Command-line arguments and Configuration parameters

Parameters can either be provided on the command-line, or specified in a configuration file. If a configuration file is used, the only mandatory command-line argument is --config-file (described here). Otherwise, all Mandatory parameters must be provided.

The following command is an example of using command-line arguments:

python -u -m genonets.sample.minimal --alphabet=DNA --include-indels --input-file=input.csv --tau=0.35 --output-path=results --verbose

Mandatory parameters

  1. --config-file: The complete path to the Configuration file.

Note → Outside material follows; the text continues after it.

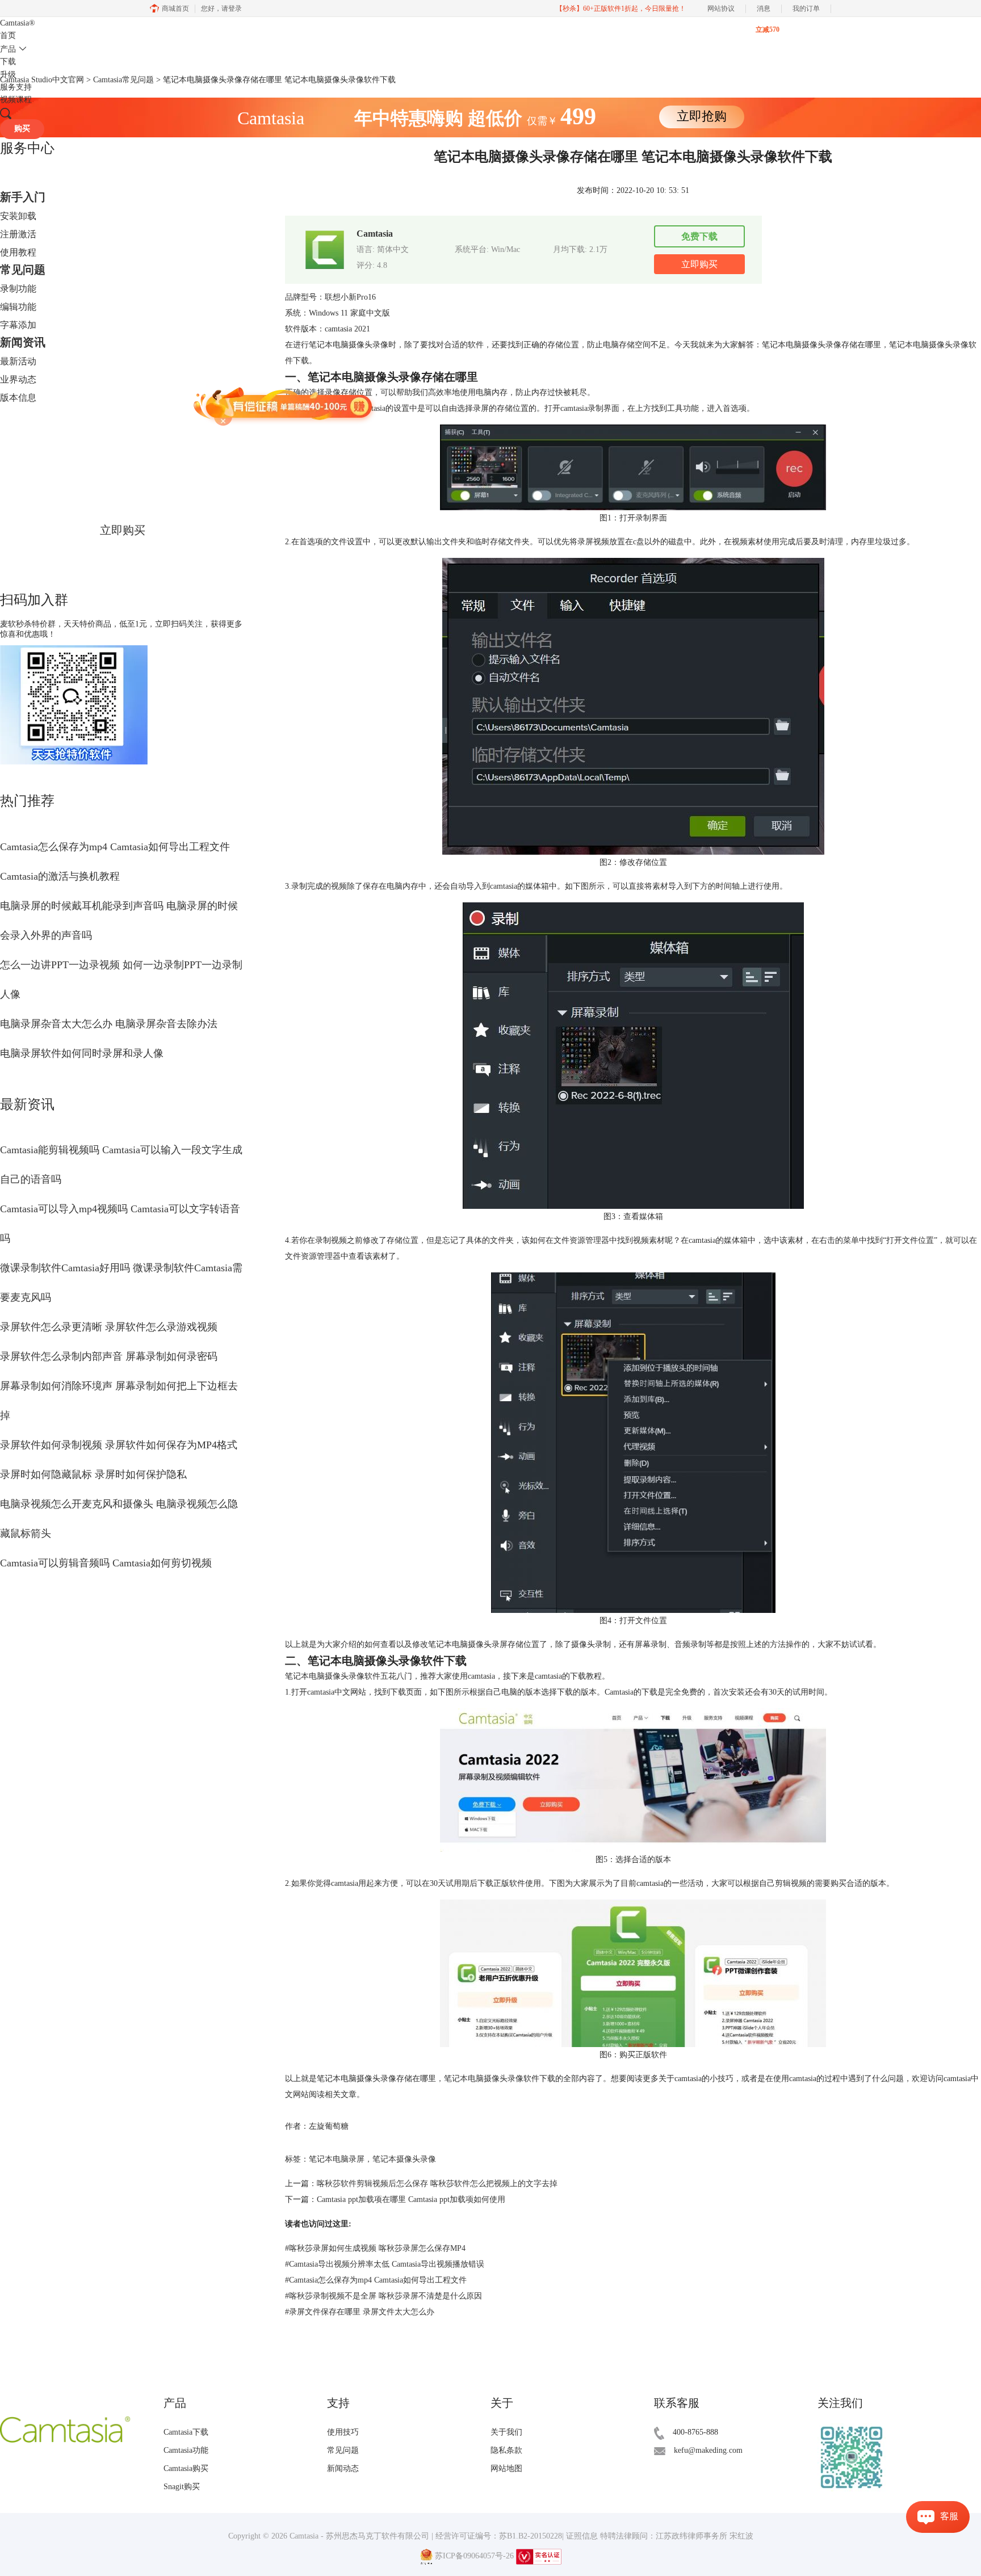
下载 (8, 61)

    When specified, all other arguments are treated as optional. Any other arguments provided in addition to this will override the values provided in the configuration file. It is sufficient to provide all other arguments in the configuration file, significantly simplifying the command-line.

  2. --input-file: The complete path to the input file, relative to the current directory. The file must be in the Genonets input-file format.

  3. --output-path: Path to the directory where output files should be generated. The directory will be created if it does not already exist.

  4. --alphabet: Each genotype in the input file must be a string of letters from the alphabet specified here. Available options are RNA, DNA, Protein, and Binary.

  1. tau: Minimum score threshold: all genotypes in the input file with Score values below this threshold will be ignored. Tau must be a number.

Optional parameters

  1. --include-indels: If specified, mutations that shift the entire genotype sequence by one letter are also considered. Only point mutations are considered otherwise.

    Please note that when used on the command-line, this parameter does not require a value; merely specifying it is sufficient.

  2. --use-reverse-complements: When specified, reverse complements are considered during creation and analysis of genotype networks for alphabet type DNA. This option is not valid for other alphabet types.

    Please note that when used on the command-line, this parameter does not require a value; merely specifying it is sufficient.

  1. --store-epistasis-squares: If this parameter is specified and epistasis analysis is requested, all computed squares are stored on disk.

    Please note that when used on the command-line, this parameter does not require a value; merely specifying it is sufficient.

  1. --use-all-components: If specified, evolvability analysis considers all connected components, not just the dominant network. It is currently not possible to consider all connected components for analyses other than evolvability.

    Please note that when used on the command-line, this parameter does not require a value; merely specifying it is sufficient.

  2. --num-processes: No. of processes to be used in parallel processing. The value must be a positive integer.

  3. --verbose: Information about processing steps is written to stdout.

    Please note that when used on the command-line, this parameter does not require a value; merely specifying it is sufficient.

  4. --genetic-code-file: Complete path to the file which contains the mapping from the genetic code to each letter in the selected alphabet. See Custom genetic code for information about the file format.

  5. --codon-alphabet: Alphabet to use for the codons in the genetic code file. The possible values are DNA and RNA.

  6. --include-indels-for-codons: When specified, indels are considered when checking for mutations in codons (for custom genetic code).

  7. --use-rc-for-codons: When specified, reverse complements are considered when checking for mutations in codons. This is only applicable when the alphabet for codons is DNA, and a genetic code file is specified.

Configuration file

In order to simplify the command-line, all command-line arguments can be loaded from a configuration file. E.g.,

python -u -m genonets.sample.minimal -c config.cfg

The above command will load all command-line arguments from config.cfg.

Following is a sample config.cfg:

[General]
input-file: input.csv
output-path: results/minimal
alphabet: DNA
tau: 0.35
include-indels: yes
use-reverse-complements: no
store-epistasis-squares: no
use-all-components: no
num-processes: 1
verbose: yes

[Genetic Code]
genetic-code-file: non_standard_code.csv
codon-alphabet: DNA
include-indels-for-codons: no
use-rc-for-codons: no

Please note that the Genetic Code section is optional; it can either be removed or commented out. Placing the # character at the beginning of a line comments it out.